Saturday, March 15, 2014

Debt of Thanks

When I called Stretch to quit, he wasn’t happy, but he didn’t try and convince me to stay, either, as I’d hoped. He did, however, manage to deliver a dig that all but summed up my time as a retail employee.

“So, your new job,” he said, his irritation coming through the phone as he realized he needed to fill my shift for the week ahead. “They’re hiring you away from here. I guess [you] don’t care about hard work or loyalty.”
Joseph Williams. My Life as a Retail Worker: Nasty, Brutish, and Cheap
Work is intended to be one of the voluntary, mutually beneficial relationships that we encounter in our lives. The sort of thing where both parties come out ahead, and therefore each has their own reasons for entering into the transaction. But as our overall economy has become skewed, the understanding of work has changed, and it doesn’t seem to be for the better. While one could always think of labor as a commodity, it’s also possible to see the ability to labor as a commodity. And that shifts the relationship between workers and employees.
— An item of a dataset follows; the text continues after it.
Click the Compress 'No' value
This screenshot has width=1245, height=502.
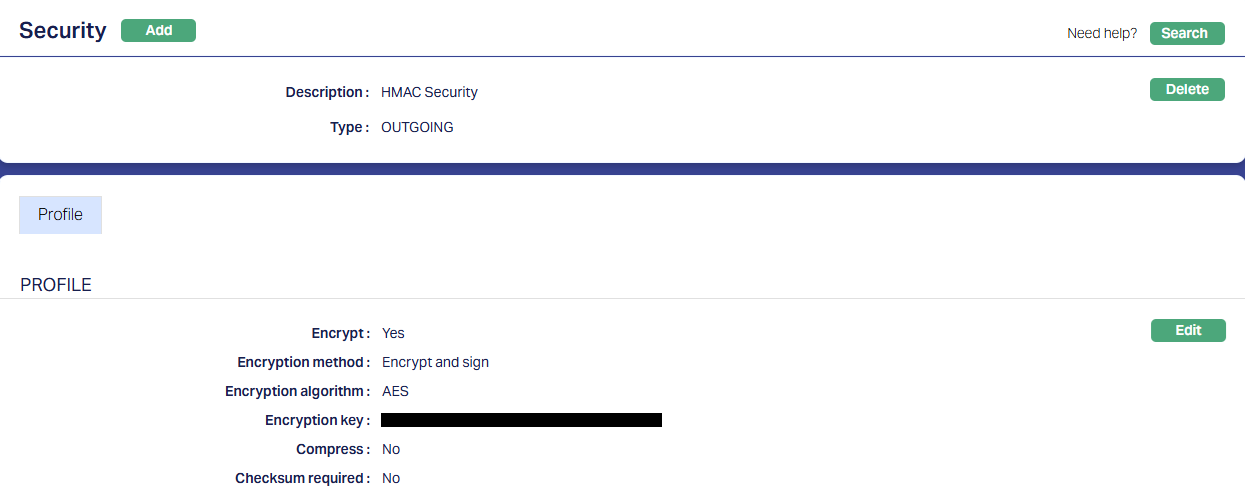point(391,449)
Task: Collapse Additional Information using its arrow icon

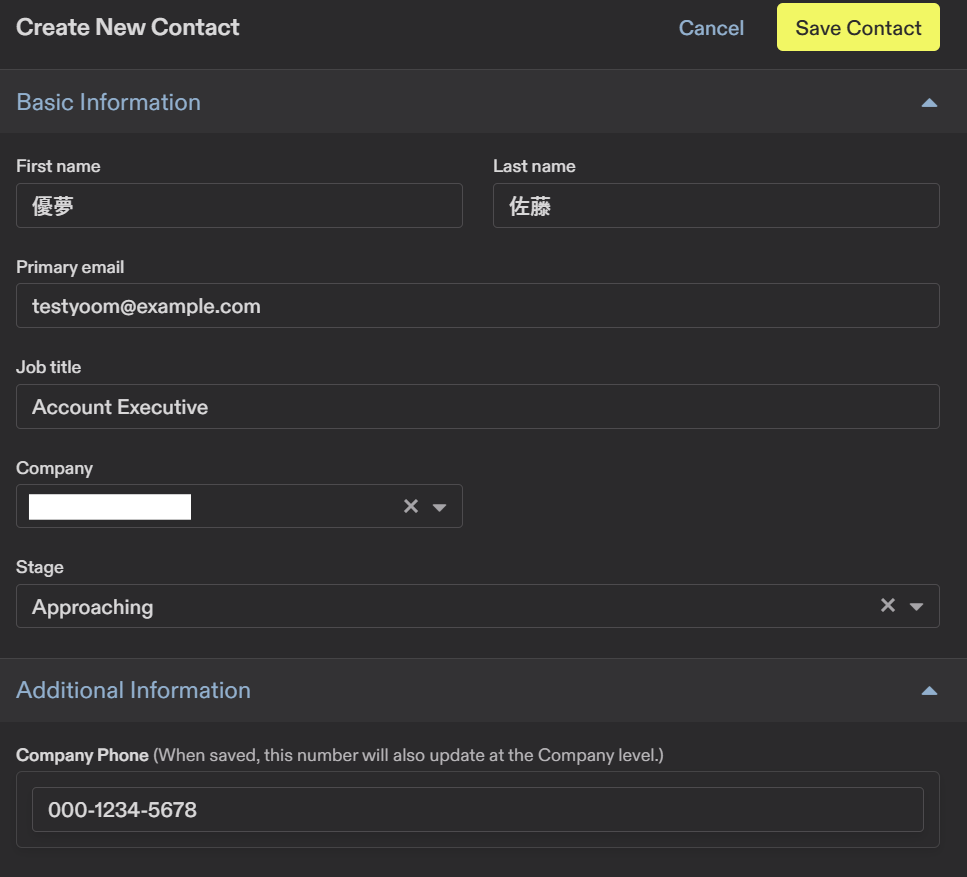Action: [929, 690]
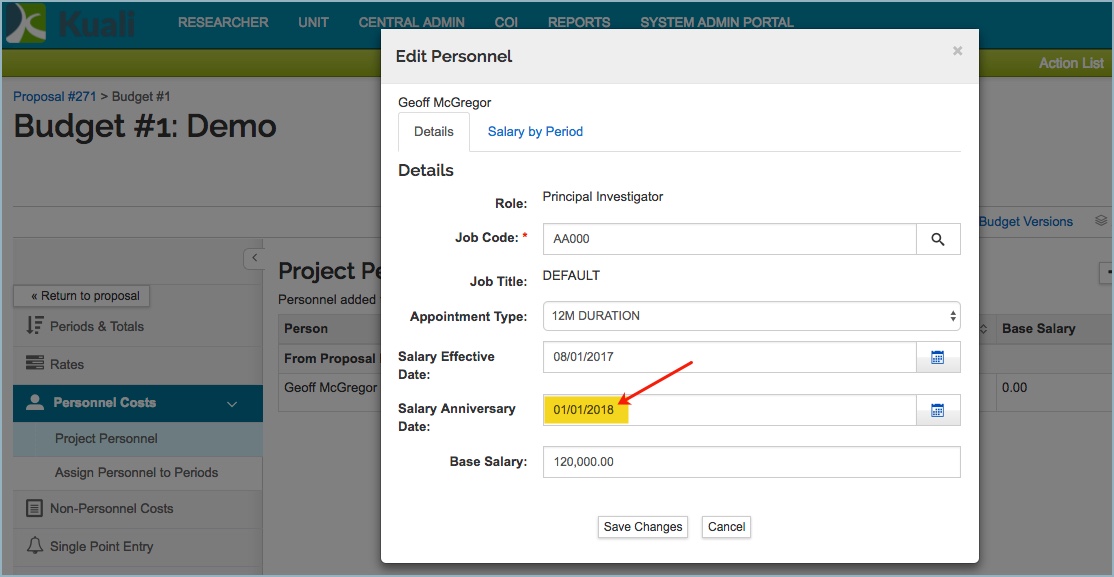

Mr. Williams hoped that his manager at the pseudonymous “Sporting Goods, Inc.” would recognize the work that he’d done there as valuable enough that it was worth asking him to stay. But “Stretch” (also a pseudonym) apparently didn’t see it that way. (Remember that the whole story comes to us via Williams, who is an inherently unreliable narrator.) While it's not possible to know, one can conjecture that Stretch, like many other people believes that the opportunity to work should be grounds for gratitude, and repaid by hard work and loyalty.

The Great Recession, as economic downturns are wont to do, generated an uptick in the idea that one should consider oneself fortunate to simply have a job. I’ve never been all that on board with the way I’ve understood people to mean this. I’ve considered myself sometimes VERY fortunate to be in the right place at the right time, and thus be in a position to be considered for a job - there are usually more people than there are jobs available, and some of the best jobs I’ve ever landed weren’t widely advertised. I stumbled into them through sheer happenstance, and understand that I was lucky (sometimes, remarkably so) in that regard. But keeping a job once I had it, that was the result of the work that I put into it. (Even moreso when I found myself working for companies that would move people around to place some in the path of layoffs, while sparing others.) Now, I’m not always going to claim that I knocked the ball out of the park every time. Unless a company is actively shedding personnel, keeping one’s gig is often just a matter of it being less hassle to keep you around than it is to backfill your position. But the basic calculation is still the same, you’re providing value to the company, and you’re drawing a paycheck for it. Win-Win.

But one of the basic effects of economic inequality is that the parties have differing abilities to walk away from a deal. To be technical about it, their Best Alternatives To a Negotiated Agreement are different, as Williams realized when he learned that his new employer was, as he puts it, “obsessed with theft.”
[...] Abraham Lincoln, in the form of the lone $5 bill in my wallet, had the last word: You, sir, are unemployed and homeless. You cannot pay for food, goods, or services with your privacy.
For Sporting Goods, Inc., the calculus was different. If Williams had balked about being searched every time he left the store and quit, oh, well. There are plenty more where he came from.

And this difference has lead to many of thinking of large areas of work, especially low-paid or unskilled work, not as a transaction, which in theory is supposed to leave both parties better off, but a form of charity, in which the undeserving are overcompensated, and thus in debt to their employers even after having done their jobs. Because while the employee earns their paycheck in the form of work, being allowed to work (and sometimes, we dispute even that) - the very ability to labor for pay, is seen as a benefit, and a form of employer largess, even if it isn’t always given with both hands.

Bad economic times make it difficult to push back against that idea. But it’s important that we do so. Enough of us are in debt as it is. Where do we find the resources to pay for access to resources?